The Korea Development Institute recently put the figure at 3.3 percent, while the Samsung Economic Research Institute came up with 3.6 percent.
In its Regional Economic Outlook (REO) for Asia and Pacific, the IMF maintained this year's growth forecast for South Korea at 4.1 percent.
The growth forecast for China next year was also cut by 0.8 percentage point to 8.5 percent and that for India was down 0.6 percentage point to 6.3 percent.
Japan was forecast to record a minus 0.2 percent growth next year, down 0.7 percentage point from an earlier projection.
Hong Kong and Singapore's economies will likely grow 2.0 percent next year, down 1.5 and 1.4 percentage points, respectively.

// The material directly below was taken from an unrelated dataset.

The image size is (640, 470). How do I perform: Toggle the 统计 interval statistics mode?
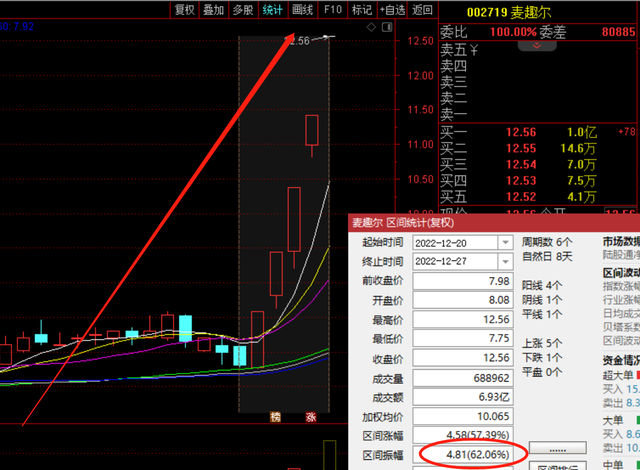coord(272,10)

"Growth in Asia is expected to slow substantially along with the rest of the world, as exports weaken and spillovers from the global financial turmoil weigh on domestic activity," the report said.
Jerald Schiff, senior adviser for Asia and Pacific Department of the IMF, singled out South Korea as an example for a country that can employ more fiscal spending to prop up its struggling economy.
"I think that there are a number of countries in Asia where fiscal stimulus is feasible and probably desirable," he told a news conference convened to announce the REO report. "Several countries have already announced fiscal stimulus packages, for example, Korea. And many countries in the region have pretty low deficits and debt."